At the Atlantic Magazine's "Aspen Ideas Festival," the idle rich go to a ski resort town and pay the Atlantic Media Co. a great deal of money to listen to rich people with intellectual credentials of some kind talk at each other for a while. It may surprise you to learn that these wealthy elites think the biggest problem facing America today is that the wealthy elite have to pay taxes, while the poor and unemployed sit around collecting "Social Security" and "food stamps" and "unemployment benefits."Real estate tycoon Mort Zuckerman -- an intellectual nonentity who buys newspapers and magazines for the express purpose of pretending at being a Serious Public Thinker -- and historian Niall Ferguson -- a neo-imperialist who excuses or whitewashes atrocities done by empires in the name of market liberalization and who parlayed his scholarly expertise into a gig as an idiotic right-wing (occasionally blatantly racist) columnist -- apparently successfully convinced Barbra Streisand and James Brolin that our current economic woes have been caused by Obama's hatred of business and that the only solution is to "remove the incentives for idleness."

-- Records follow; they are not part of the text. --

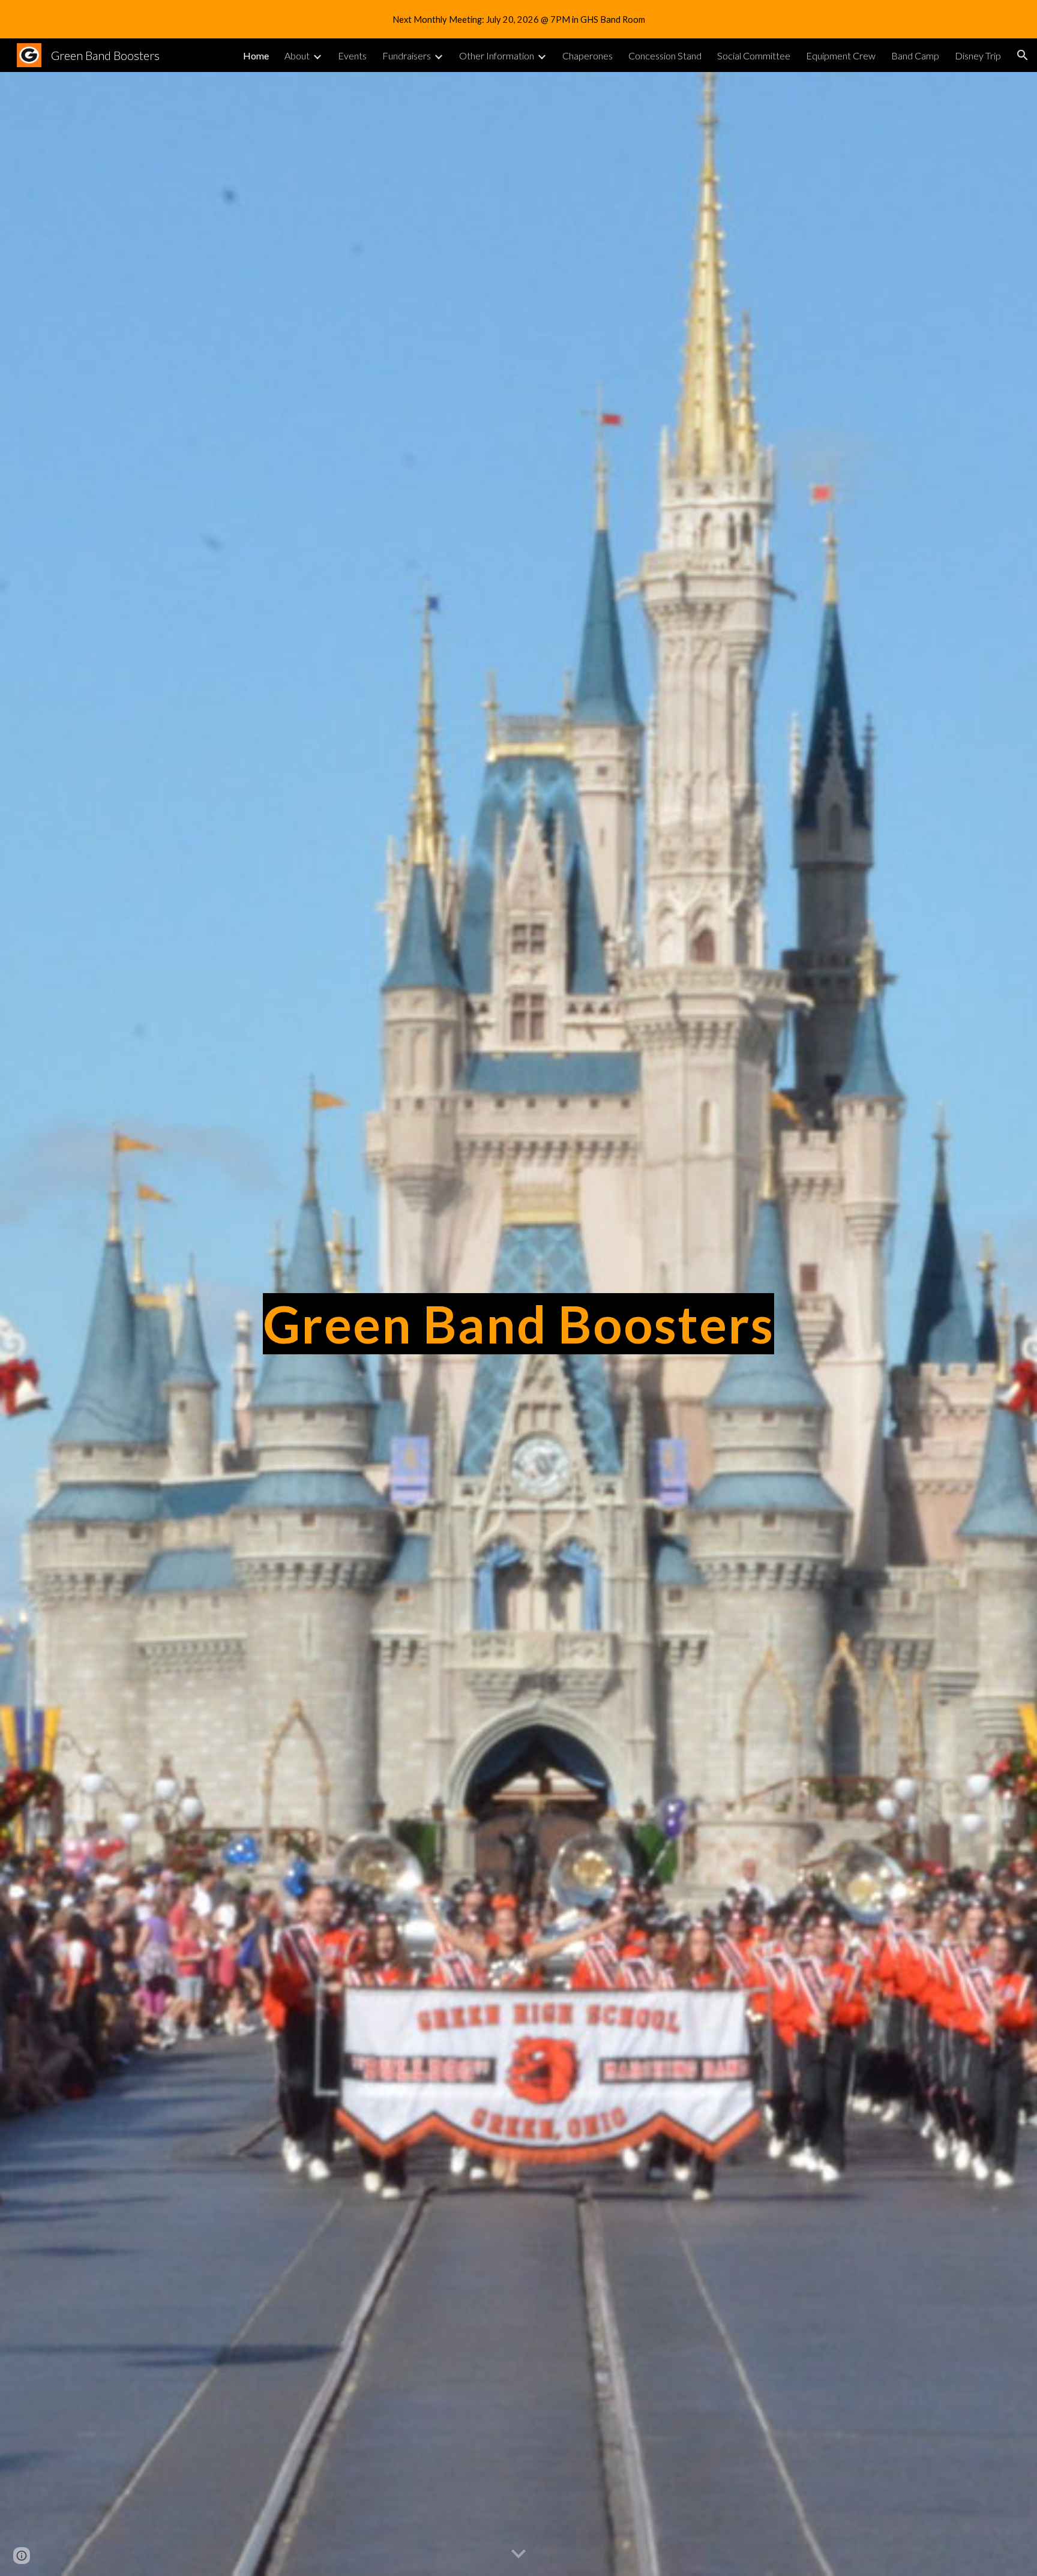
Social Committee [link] (753, 55)
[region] (518, 19)
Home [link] (256, 55)
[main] (518, 1324)
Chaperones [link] (587, 55)
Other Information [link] (496, 55)
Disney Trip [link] (978, 55)
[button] (1022, 55)
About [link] (297, 55)
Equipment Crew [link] (841, 55)
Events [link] (352, 55)
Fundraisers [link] (406, 55)
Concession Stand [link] (665, 55)
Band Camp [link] (915, 55)
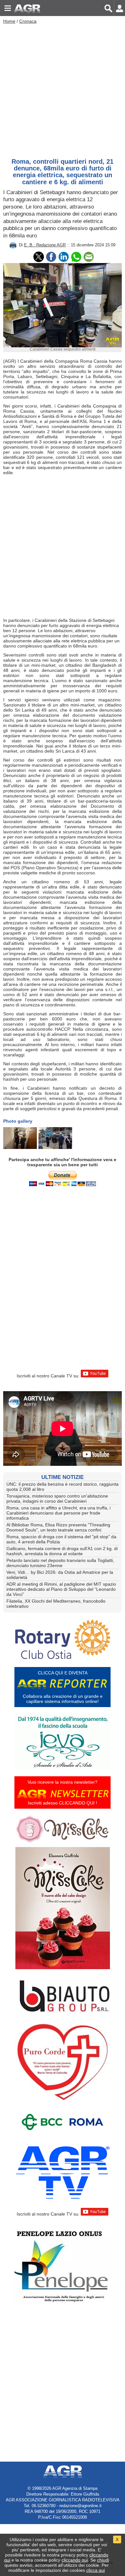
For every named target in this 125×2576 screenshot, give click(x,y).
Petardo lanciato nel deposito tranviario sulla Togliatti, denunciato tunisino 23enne (60, 1563)
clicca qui (95, 2570)
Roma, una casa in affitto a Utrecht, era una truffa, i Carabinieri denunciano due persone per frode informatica (58, 1513)
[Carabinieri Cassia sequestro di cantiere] (55, 1138)
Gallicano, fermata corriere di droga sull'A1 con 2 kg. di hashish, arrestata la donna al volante (62, 1551)
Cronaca (28, 21)
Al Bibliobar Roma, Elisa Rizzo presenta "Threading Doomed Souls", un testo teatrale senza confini (58, 1527)
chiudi (103, 2560)
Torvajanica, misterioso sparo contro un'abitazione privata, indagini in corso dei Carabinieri (57, 1498)
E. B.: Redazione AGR (45, 245)
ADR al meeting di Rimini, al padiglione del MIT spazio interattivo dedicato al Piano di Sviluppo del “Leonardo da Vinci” (61, 1589)
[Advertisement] (62, 89)
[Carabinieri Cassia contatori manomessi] (20, 1138)
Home (9, 21)
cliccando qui (75, 2560)
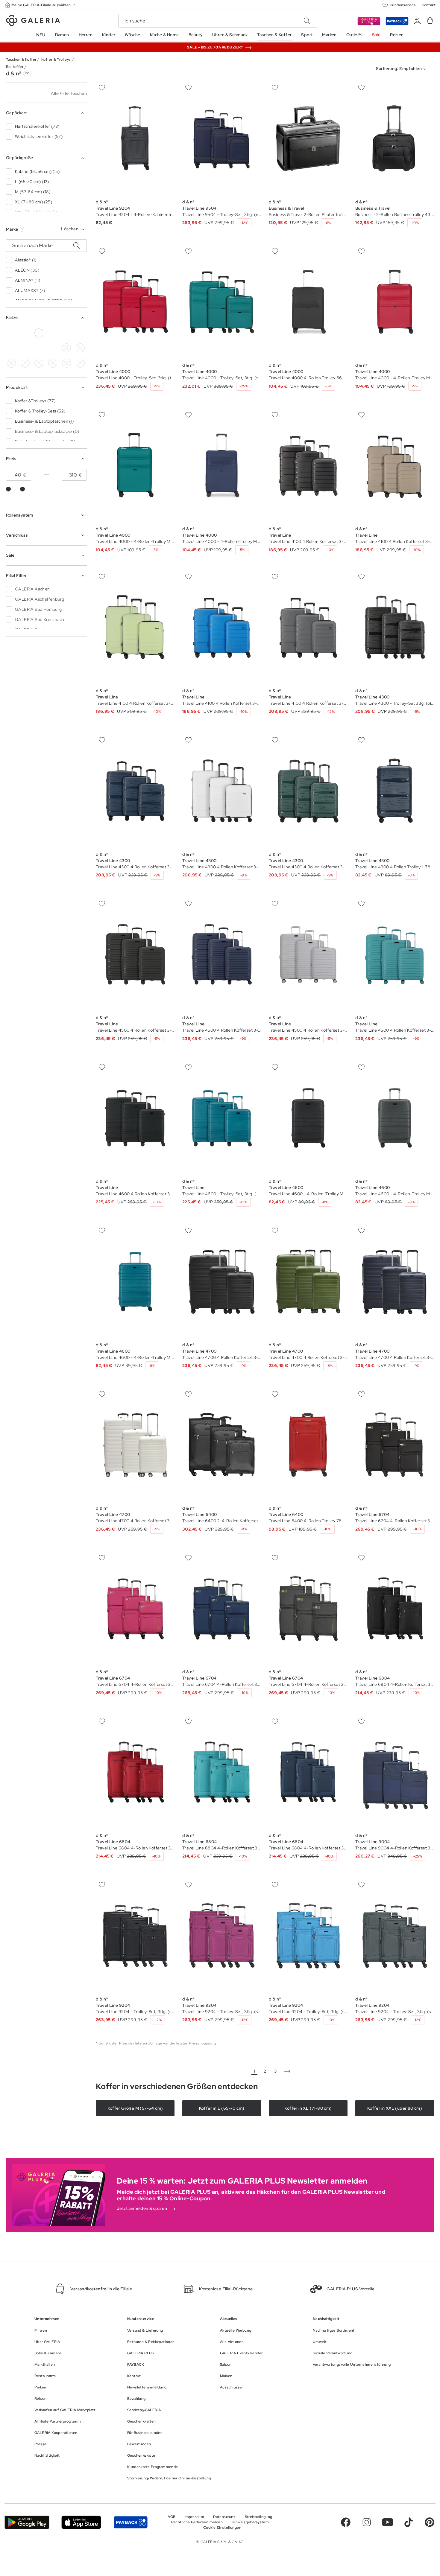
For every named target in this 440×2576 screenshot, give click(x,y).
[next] (287, 2071)
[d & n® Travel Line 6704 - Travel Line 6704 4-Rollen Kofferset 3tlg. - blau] (394, 1445)
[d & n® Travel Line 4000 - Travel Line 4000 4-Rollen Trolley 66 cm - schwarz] (308, 302)
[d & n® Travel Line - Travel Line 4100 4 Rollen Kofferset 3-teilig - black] (308, 465)
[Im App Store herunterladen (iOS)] (81, 2522)
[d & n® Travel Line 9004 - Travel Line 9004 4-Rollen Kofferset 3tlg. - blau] (394, 1772)
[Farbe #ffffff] (38, 332)
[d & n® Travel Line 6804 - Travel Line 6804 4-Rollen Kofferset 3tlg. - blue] (394, 1608)
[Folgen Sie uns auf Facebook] (346, 2522)
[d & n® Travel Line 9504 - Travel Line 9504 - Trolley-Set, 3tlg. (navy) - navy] (221, 138)
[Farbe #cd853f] (52, 332)
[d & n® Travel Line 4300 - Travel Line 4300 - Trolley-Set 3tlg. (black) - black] (394, 627)
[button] (40, 5)
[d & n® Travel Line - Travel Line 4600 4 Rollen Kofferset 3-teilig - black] (135, 1117)
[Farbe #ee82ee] (80, 347)
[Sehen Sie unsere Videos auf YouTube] (388, 2522)
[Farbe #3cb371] (66, 332)
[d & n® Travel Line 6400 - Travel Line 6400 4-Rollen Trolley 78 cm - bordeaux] (308, 1445)
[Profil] (417, 21)
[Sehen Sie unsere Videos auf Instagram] (367, 2522)
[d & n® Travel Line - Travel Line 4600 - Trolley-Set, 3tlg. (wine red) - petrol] (221, 1117)
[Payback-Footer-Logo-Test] (130, 2522)
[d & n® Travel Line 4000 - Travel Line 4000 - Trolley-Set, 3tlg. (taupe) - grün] (135, 302)
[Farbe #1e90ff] (11, 347)
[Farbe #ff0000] (52, 347)
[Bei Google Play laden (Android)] (26, 2522)
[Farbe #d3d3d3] (25, 332)
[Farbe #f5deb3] (66, 347)
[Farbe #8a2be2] (25, 347)
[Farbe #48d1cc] (80, 332)
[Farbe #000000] (11, 332)
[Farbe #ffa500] (11, 363)
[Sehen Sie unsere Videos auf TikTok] (409, 2522)
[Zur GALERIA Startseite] (33, 21)
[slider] (8, 489)
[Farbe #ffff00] (25, 363)
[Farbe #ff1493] (38, 347)
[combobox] (402, 69)
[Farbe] (38, 363)
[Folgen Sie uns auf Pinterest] (430, 2522)
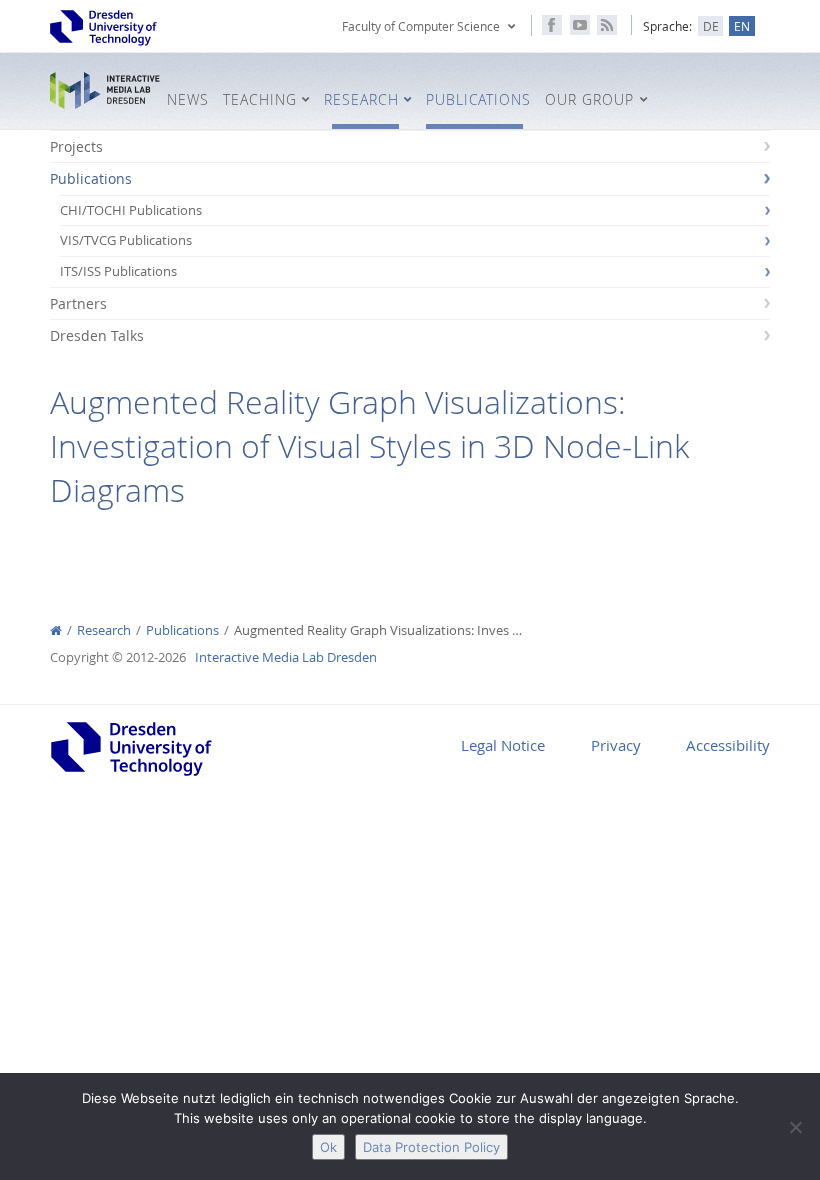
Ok (328, 1147)
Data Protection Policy (431, 1147)
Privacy (616, 745)
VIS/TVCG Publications (126, 240)
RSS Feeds (607, 25)
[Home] (56, 630)
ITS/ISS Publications (118, 271)
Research (104, 630)
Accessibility (728, 745)
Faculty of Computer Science (421, 26)
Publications (91, 178)
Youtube (580, 25)
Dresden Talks (97, 335)
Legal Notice (503, 745)
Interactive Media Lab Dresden (105, 91)
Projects (76, 146)
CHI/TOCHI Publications (131, 210)
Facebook (552, 25)
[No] (795, 1127)
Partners (78, 303)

[Niall] Ferguson called for what he called “radical” measures. “I can’t emphasize strongly enough the need for radical fiscal reform to restore the incentives for work and remove the incentives for idleness.” He praised “really radical reform of the sort that, for example, Paul Ryan [the ranking Republican on the House Budget Committee] has outlined in his wonderful ‘Roadmap’ for radical, root-and-branch reform not only of the tax system but of the entitlement system” and “unleash entrepreneurial innovation.” Otherwise, Ferguson warned: “Do you want to be a kind of implicit part of the European Union? I’d advise you against it.”
Rand developed the objectivist philosophy, which values the self, capitalism and laissez-faire economics. Ryan, the ranking member of the House Budget Committee, reportedly requires staffers and interns to read her opus, Atlas Shrugged, and gives out copies as gifts.
In his keynote address to CPAC last year, Ryan said Obama's policies sound "like something right out of an Ayn Rand novel."
Fearing political suicide, Republican leaders have tried to distance themselves from Ryan's "roadmap" budget proposal, which calls for privatizing Social Security. But Ryan is upfront about it.
At a 2005 celebration of what would have been Rand's 100th birthday, Ryan called for reforming the "collectivist system" of Social Security by changing it to individual savings accounts.
"If we actually accomplish this goal of personalizing Social Security, think of what we will accomplish. Every worker, every laborer in America will not only be a laborer but a capitalist. They will be an owner of society," Ryan said at the 2005 event, according to a profile written last year in the Milwaukee Journal-Sentinel.
In interviews, he has said Republicans should frame the choice between "collectivism" and capitalism as a moral choice.
"We have an opportunity to make a choice clearly once and for all in the next two elections, and we owe it to the American people to give them a clear choice: Do you want a collectivist welfare state or do you want to get back to being a free market? We need to make a moral, not just practical or statistical, case," he told Reason, a libertarian magazine, in December.
In last year's CPAC address, he claimed the White House had blamed the free market for the financial crisis, then used the crisis as an "excuse to impose a more intrusive state."
And despite GOP attempts to frame these entitlement reforms as something other than privatization, Ryan has been clear on the point.
"Rather than depending on government for your retirement and health security, I propose to empower people to become much more self-dependent for such things in life," he said in a speech to the Hudson Institute last June.